RE: draft-ietf-html-style-00.txt & class as a general selector

Chris Lilley wrote:
>cwilso@microsoft.com wrote:
>>  There are 
>> still lots of people who will set the font for each section of text in 
>> Microsoft Word, instead of using the stylesheet support, because it is 
>> easier for them to author that way.
>
>Actually it is not easier and it takes them longer to do and longer to get 
>the look that they want. People do this because they are unaware of any 
>other way. People do this because the manual covered on the fly formatting 
>changes early on and made out that using a named style was hard.

I said "easier for them to author," not quicker or more productive.  Mindset 
is an important factor.  Many people do this because they don't understand 
why they should go through creating a new style and selecting it when all 
they really want is a font change, and the font selection is staring them in 
the face.  It's a matter of complexity.  I imagine it's the same reason 
Netscape did "<FONT SIZE+=3>" instead of "<STRONG value="+3">" or some such.

I'm not saying this is RIGHT, remember.  I'm certainly not saying it is a 
replacement for style-based formatting - if you asked me to choose between 
HTML with stylesheets or RTF for document authoring, RTF would have boot 
marks all over it.  :^)

>I have shown people how to do this.
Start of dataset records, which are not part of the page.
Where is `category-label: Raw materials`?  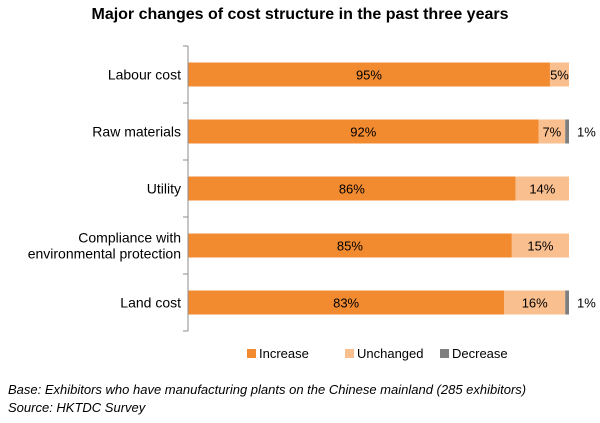 category-label: Raw materials is located at coordinates (136, 132).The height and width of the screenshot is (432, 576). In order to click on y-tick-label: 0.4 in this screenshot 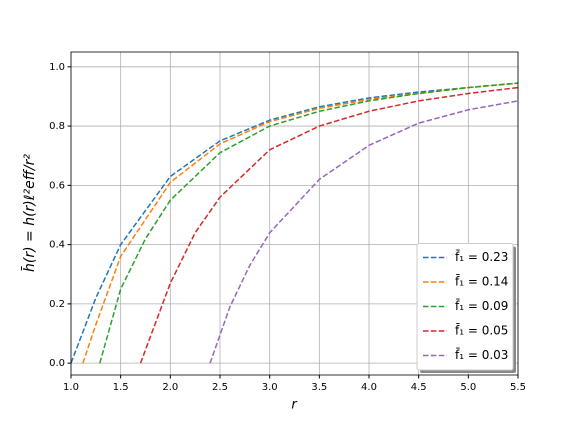, I will do `click(57, 246)`.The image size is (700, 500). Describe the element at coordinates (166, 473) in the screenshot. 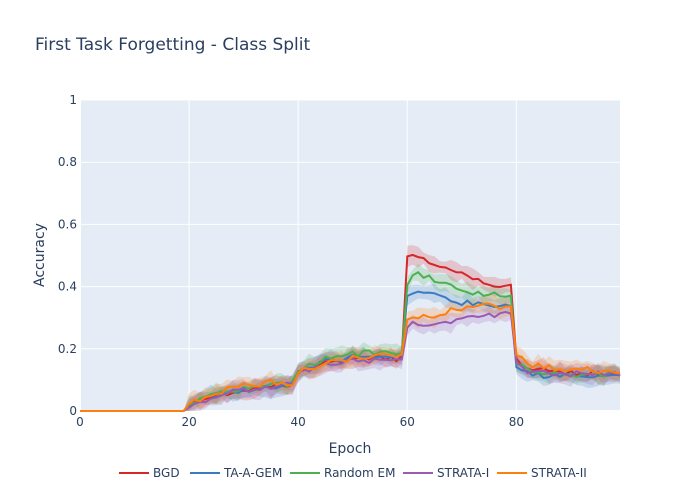

I see `legend-label: BGD` at that location.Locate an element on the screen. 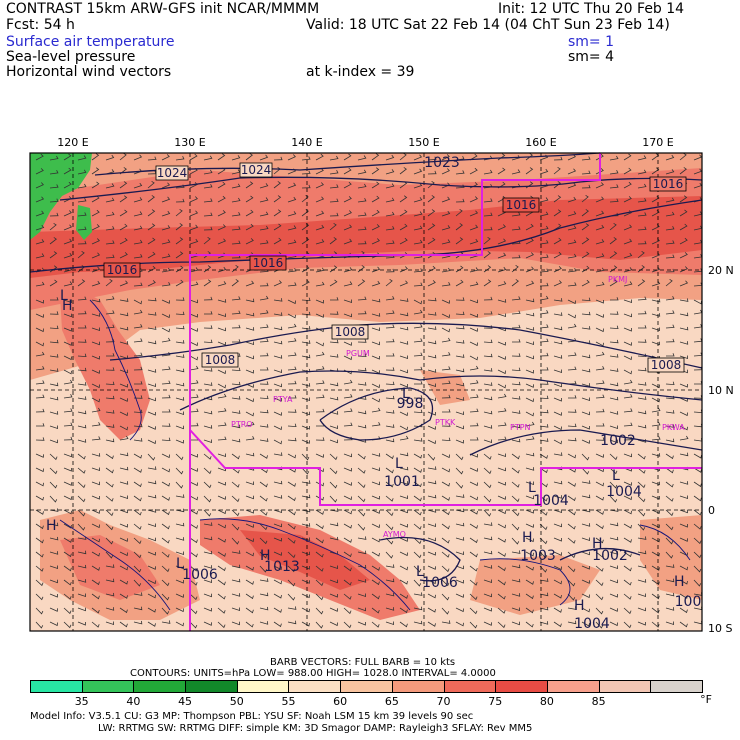  lat-label: 20 N is located at coordinates (721, 270).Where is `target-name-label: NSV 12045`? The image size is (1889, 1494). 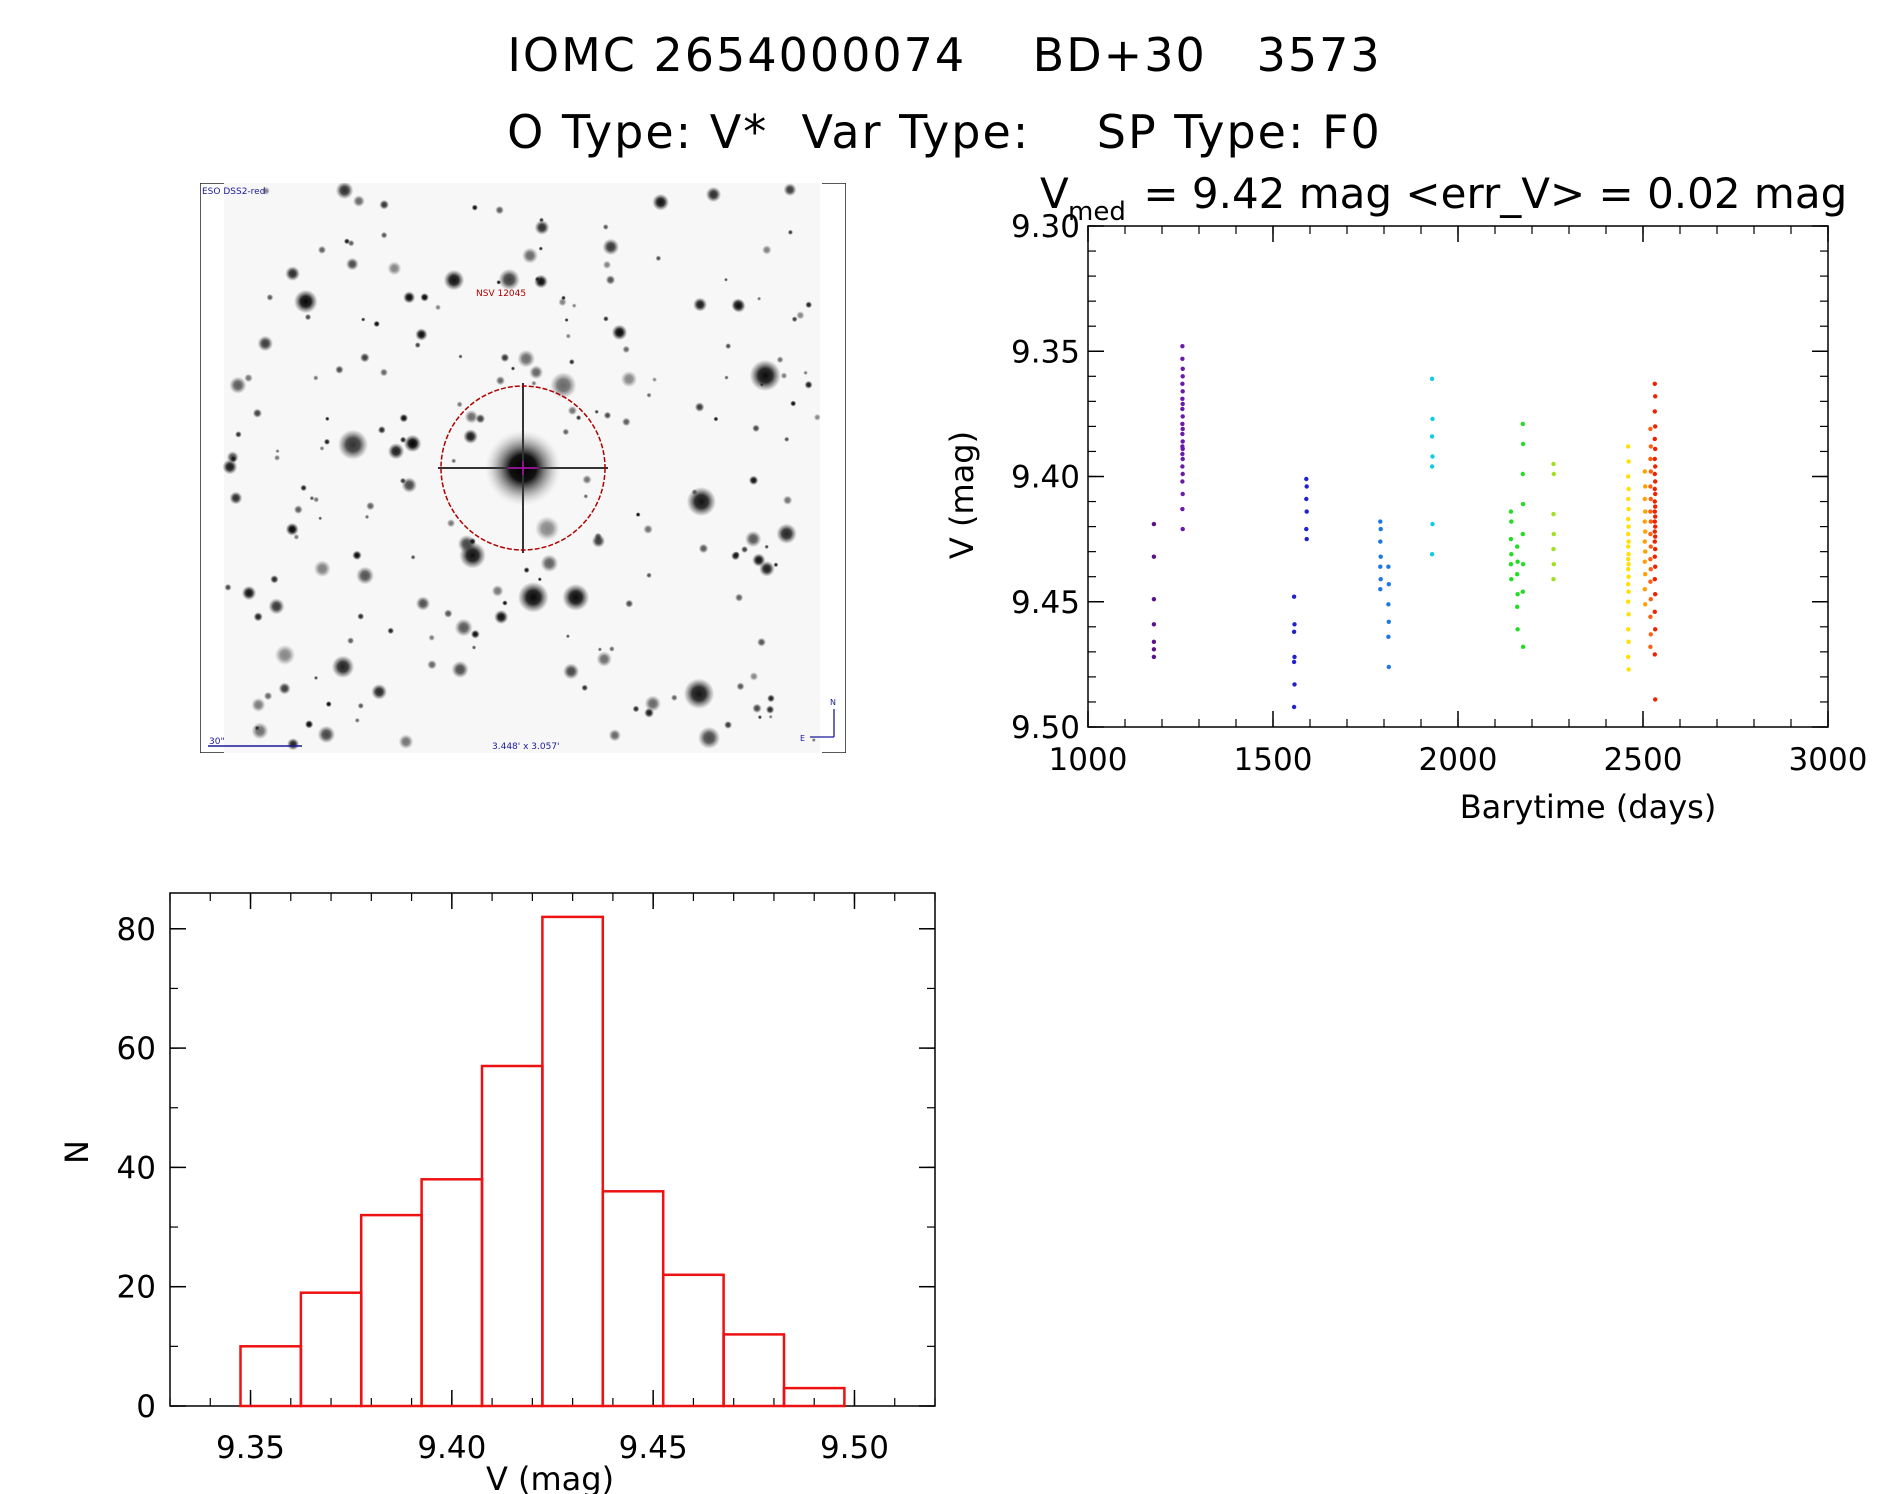 target-name-label: NSV 12045 is located at coordinates (501, 294).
They "get it", they work faster, and
>they produce better looking documents. This is an education and 
>documentation issue.

Your experience is different from mine.  I have taught several people how to 
do this, and they dislike it.  I agree it is the "right" way to do things - 
meaning more productive; I use styles pretty much exclusively over explicit 
font changes in Word.  I still would not take that functionality out of Word 
- it is useful.

>The next generation of "how to write an HTML document" primers just 
>needs to be well written, and to be designed with care, that is all.

Hmm.  True, and even more so, I feel future authoring tools need to present 
the stylesheet functionality in an intuitive manner.  That will, I believe, 
influence authoring styles more than anything else.